**TASK DIRECTIONS**
Copy the lines between the one holding "You are a computer-use" and the one holding "pyautogui.click(x=185, y=317)", inclusive, renaming "sidebar" to "navigation menu" and keeping everything else the same. Omit the pictures.

**SUPPLIED INFORMATION**
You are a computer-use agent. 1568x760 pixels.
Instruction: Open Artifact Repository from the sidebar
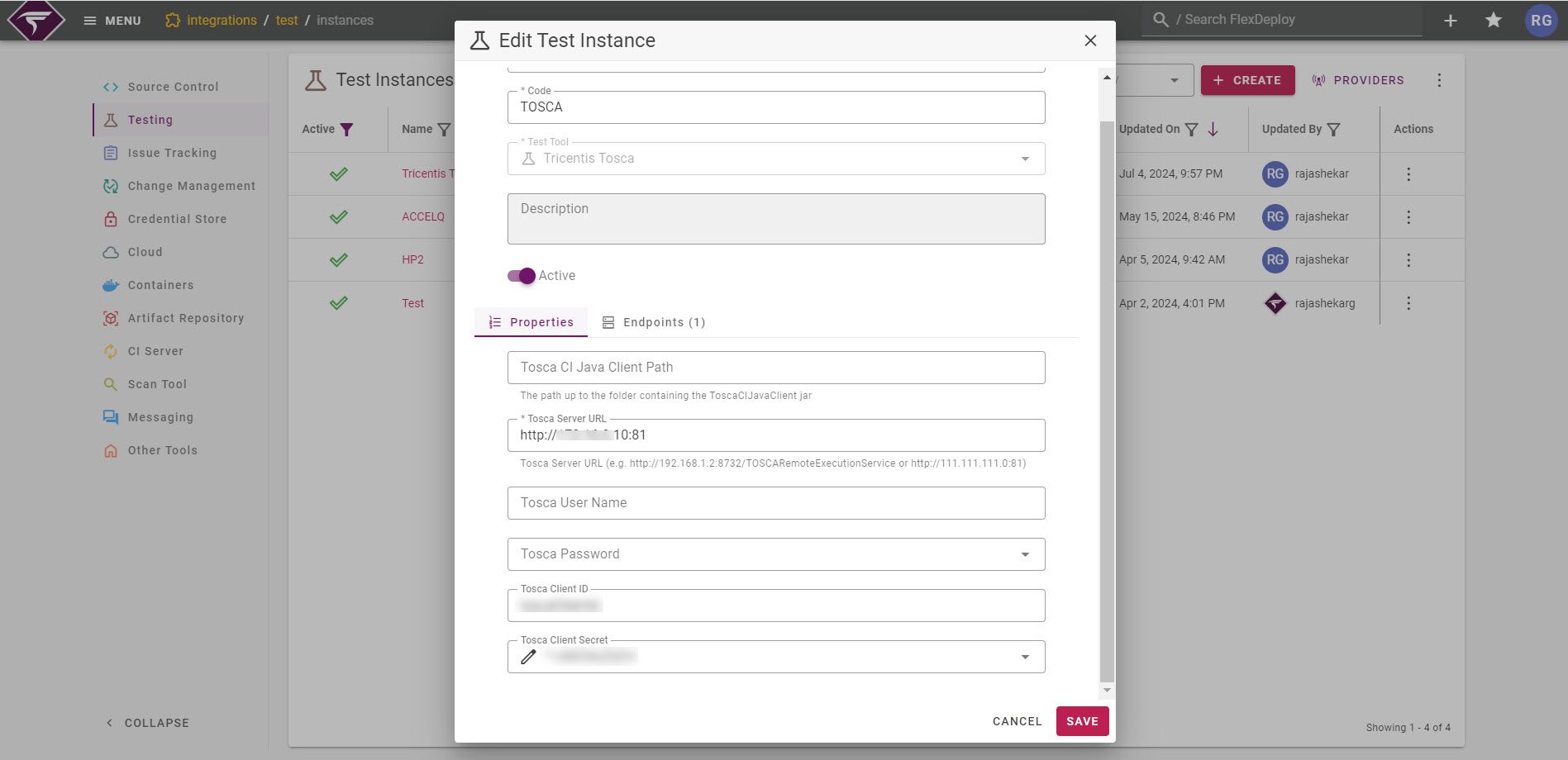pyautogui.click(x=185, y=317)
---
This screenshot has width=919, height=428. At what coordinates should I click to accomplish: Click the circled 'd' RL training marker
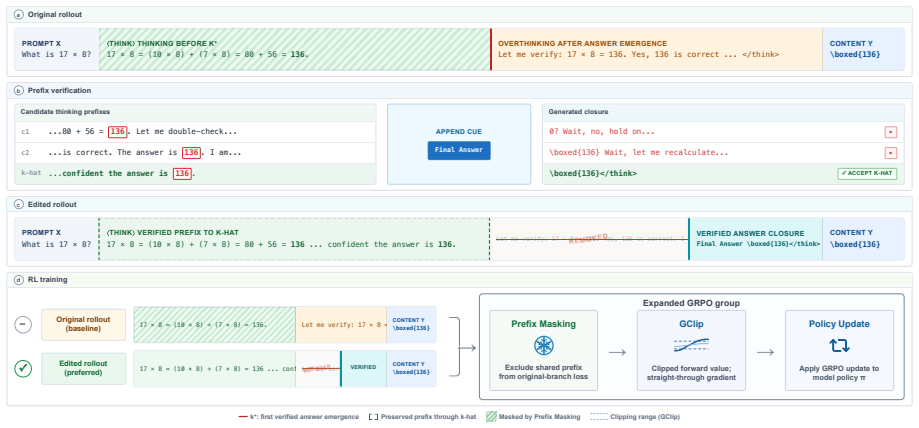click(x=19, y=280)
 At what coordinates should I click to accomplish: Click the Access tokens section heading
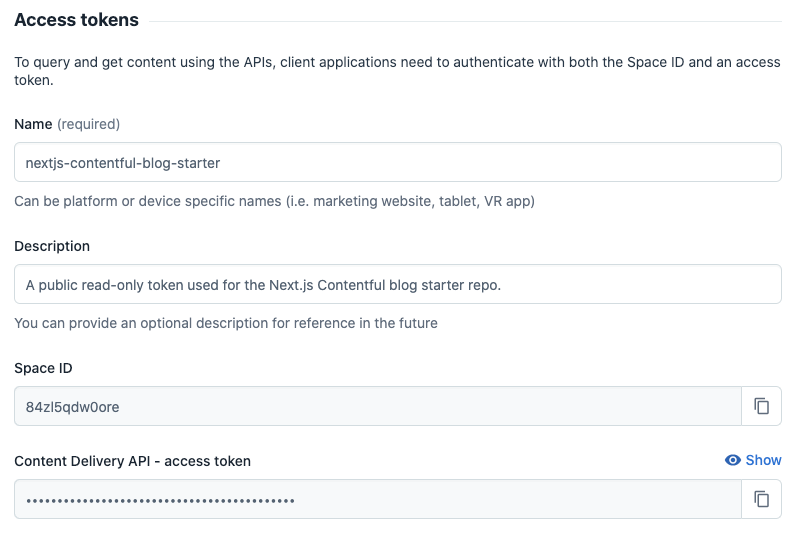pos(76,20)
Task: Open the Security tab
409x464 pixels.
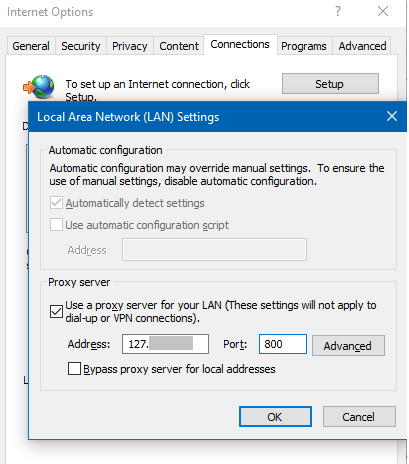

**ANSWER BELOW**
You are a computer-use agent. 1568x760 pixels.
Instruction: Open Artifact Repository from the navigation menu
pyautogui.click(x=185, y=317)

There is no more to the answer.